Букашко (Моисеев) - страница 30

Я автоматически кивнул, плохо соображая, куда он клонит.

— Наш всенародно любимый друг писателей отнесся ко мне с той человеческой теплотой, которая, как ничто другое, возвышает его. Он не прогнал меня и даже не заругался. Не-ет… Иосиф Виссарионович внимательно ознакомился с представленным трудом.

— Ну и?

— Мне неловко. Но я должен обнародовать отзыв этого величайшего в истории человечества мудреца. Вождь сказал следующее, я записал на бумажке, чтобы не забыть: «Ну и дрянь этот «Фауст», даже твоя «Старуха Изыргиль» посильнее будет…» Мне неловко, но я должен быть честен.

Я содрогнулся.

— Разрешите работать дальше? — попросил непревзойденный мастер социалистического реализма.

— Разрешаю, — в замешательстве прошептал я.

*

С некоторых пор я стал замечать, что отношение ко мне со стороны кремлевских обитателей стало меняться каким-то совершенно неправдоподобным образом, словно почуяли они во мне что-то иррационально человеческое, неподвластное номенклатурной шкале ценностей. И потянулся ко мне народ: секретари, простые служащие и даже руководящие работники. Они приходили ко мне со своими рассказами, словно я был той последней инстанцией, где их могли выслушать, не проверяя на соответствие, и даже посочувствовать, если это требовалось.

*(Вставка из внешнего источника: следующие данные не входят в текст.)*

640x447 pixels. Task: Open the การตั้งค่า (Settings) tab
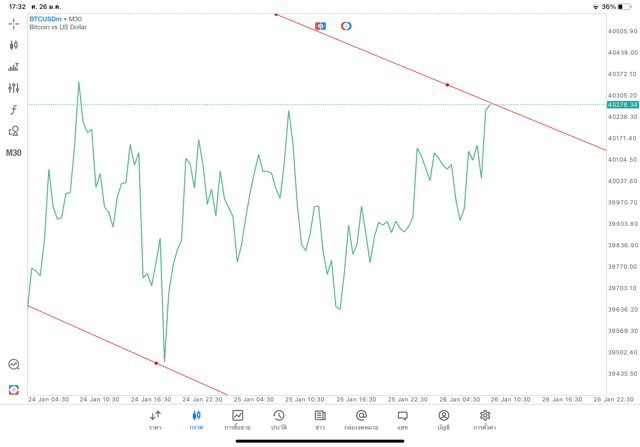(485, 419)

Думаю, все дело было в том, что я не был членом партии, а следовательно был не опасен, даже в чем-то забавен, как мартышка в зоосаде. Я относился к этим посещениям доброжелательно. Мне было интересно знакомиться с новыми людьми и их проблемами. К тому же, общение с людьми иногда существенно помогало в моей работе над монографией. У муравьев и людей очень много общего: правда, муравьи, без сомнения, гораздо сильнее людей любили свободу и никогда не останавливались на полпути, когда требовалось шевельнуть ради нее усиком. Людям есть чему поучиться у диких муравьев.

Особенно часто заглядывал ко мне в кабинет Семен Михайлович Буденный.

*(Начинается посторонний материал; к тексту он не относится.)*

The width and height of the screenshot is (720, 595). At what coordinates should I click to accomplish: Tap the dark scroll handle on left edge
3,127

— Хорошо здесь у тебя, Григорий, — начал он однажды свой рассказ, видно, воспоминания детства на какой-то час пробили его закованную былинным кавалерийским прошлым душу. — Гляжу я на тебя и думаю — каково это быть писарчуковым сынком? Ведь у тебя батька-то писарчуком был… Наверное, и грамоте учил, и в школу заставлял ходить. Так и говорил: иди сынок в школу, а то вожжами пройдусь, — сидеть не сможешь. Чудно! Кажется мне, что он добрый был и веселый. А мой папаня был серьезным мужчиной. Шуток не терпел, но тоже хотел мне хорошего. Бывало, чуть что — хватается за хворостину и бегает за мной по двору, пока не поймает. А знаешь ли ты, Григорий, что такое хворостина? Наша настоящая казацкая хворостина? Это, Григорий, такая ветка без листиков. В общем, кусок дерева, своего рода бревно, но не толстое… так, пальца в три толщиной. Отмочит, бывало, папаня такую хворостину в воде, а потом учит меня, мальца, уму-разуму…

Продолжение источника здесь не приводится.